Multimodal Natural Language Processing: Integrating Text, Vision, And Speech for Enhanced Artificial Intelligence Understanding
Main Article Content
Abstract
Multimodal sentiment analysis is a developing research area that aims at using multiple and diverse inputs like text, speech and vision to increase the efficiency of emotion identification. In this research, the MELD dataset is used for the classification of sentiment using an integration of Random Forest (text), SVM (speech), and ANN/CNN (vision). The results reveal that the vision models outcompeted ANN with the models attaining 75% accuracy, the Random Forest attained about 56%, while SVM has a seventeen percent tested speech rate and most often misclassified sentiments as the neutrality.

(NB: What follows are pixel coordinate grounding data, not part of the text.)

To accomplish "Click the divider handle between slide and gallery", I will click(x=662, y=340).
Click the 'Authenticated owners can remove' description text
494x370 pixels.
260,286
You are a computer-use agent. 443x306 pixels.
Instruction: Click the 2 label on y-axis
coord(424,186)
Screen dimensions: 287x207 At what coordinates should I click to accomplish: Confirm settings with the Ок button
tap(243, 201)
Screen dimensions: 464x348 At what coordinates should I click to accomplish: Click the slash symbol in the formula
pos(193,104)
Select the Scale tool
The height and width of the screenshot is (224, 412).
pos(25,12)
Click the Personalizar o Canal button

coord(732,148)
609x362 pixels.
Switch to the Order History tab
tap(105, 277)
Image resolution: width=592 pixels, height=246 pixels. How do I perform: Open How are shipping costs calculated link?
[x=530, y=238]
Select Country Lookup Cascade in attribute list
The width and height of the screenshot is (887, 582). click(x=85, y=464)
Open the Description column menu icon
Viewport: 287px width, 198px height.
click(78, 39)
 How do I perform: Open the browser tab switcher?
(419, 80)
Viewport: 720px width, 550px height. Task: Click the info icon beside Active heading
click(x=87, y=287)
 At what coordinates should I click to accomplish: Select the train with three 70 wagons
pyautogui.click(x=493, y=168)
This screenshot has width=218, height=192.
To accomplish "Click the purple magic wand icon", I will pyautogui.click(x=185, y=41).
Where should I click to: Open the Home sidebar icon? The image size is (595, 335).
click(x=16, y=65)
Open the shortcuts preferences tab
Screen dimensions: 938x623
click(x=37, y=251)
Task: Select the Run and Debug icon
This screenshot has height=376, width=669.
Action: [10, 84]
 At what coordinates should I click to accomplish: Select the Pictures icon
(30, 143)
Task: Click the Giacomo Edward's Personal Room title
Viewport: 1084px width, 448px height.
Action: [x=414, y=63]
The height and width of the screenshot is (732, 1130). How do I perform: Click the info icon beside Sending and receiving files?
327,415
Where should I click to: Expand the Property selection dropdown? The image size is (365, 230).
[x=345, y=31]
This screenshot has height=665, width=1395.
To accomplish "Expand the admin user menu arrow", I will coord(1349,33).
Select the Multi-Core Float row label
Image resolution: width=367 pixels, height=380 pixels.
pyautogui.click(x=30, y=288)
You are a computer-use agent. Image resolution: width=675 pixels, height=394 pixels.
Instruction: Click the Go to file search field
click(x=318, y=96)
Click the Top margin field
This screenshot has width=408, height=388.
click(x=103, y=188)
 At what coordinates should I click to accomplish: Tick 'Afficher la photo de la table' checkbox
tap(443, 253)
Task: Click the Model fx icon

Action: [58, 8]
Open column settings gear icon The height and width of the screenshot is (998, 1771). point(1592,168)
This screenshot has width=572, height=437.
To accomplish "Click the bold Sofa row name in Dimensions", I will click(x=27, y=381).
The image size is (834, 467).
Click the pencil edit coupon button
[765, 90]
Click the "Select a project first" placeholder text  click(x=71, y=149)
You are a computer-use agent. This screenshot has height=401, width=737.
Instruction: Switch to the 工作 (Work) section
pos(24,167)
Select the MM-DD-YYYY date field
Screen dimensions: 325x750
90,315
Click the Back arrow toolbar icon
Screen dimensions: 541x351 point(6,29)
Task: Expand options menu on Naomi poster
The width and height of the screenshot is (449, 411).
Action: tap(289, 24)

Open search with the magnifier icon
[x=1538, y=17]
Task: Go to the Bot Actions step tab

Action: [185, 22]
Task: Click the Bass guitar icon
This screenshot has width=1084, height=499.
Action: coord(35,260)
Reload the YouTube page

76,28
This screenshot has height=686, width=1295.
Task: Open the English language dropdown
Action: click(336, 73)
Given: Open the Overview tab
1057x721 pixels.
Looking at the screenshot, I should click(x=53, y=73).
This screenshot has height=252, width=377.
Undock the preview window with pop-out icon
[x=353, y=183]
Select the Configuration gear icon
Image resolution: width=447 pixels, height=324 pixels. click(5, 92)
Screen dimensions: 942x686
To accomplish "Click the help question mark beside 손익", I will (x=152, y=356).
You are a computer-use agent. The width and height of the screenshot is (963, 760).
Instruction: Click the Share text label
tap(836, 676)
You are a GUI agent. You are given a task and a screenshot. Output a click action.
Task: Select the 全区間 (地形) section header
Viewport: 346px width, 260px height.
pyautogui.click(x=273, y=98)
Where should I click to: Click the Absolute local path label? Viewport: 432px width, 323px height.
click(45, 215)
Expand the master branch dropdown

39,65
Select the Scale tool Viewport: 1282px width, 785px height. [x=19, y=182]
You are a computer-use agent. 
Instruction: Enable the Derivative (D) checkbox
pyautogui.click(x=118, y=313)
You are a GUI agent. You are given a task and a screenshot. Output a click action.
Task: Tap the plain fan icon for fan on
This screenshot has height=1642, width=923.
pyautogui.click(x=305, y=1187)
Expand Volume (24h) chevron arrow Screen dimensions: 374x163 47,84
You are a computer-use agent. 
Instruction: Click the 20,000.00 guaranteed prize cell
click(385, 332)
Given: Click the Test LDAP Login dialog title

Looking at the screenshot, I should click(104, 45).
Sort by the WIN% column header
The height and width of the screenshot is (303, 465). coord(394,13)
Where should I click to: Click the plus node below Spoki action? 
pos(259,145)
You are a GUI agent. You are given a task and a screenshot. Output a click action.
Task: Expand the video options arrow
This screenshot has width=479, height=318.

The approaches are also in line with the need to perform multimodal fusion in which the talk, text and vision modes are used in a complementary manner in order to minimise the classification error. The areas to be improved in the future are the transformer text and speech models (BERT, Wav2Vec), the attention-based CNNs for facial analysis, and advanced fusion methods, such as early, late fusion, and hybrid fusion. Multimodal sentiment analysis has real-world uses in areas such as human-computer interaction, monitoring the sentiment in customer behaviour with the help of AI systems, tracking mental health conditions, and moderation of content in social media.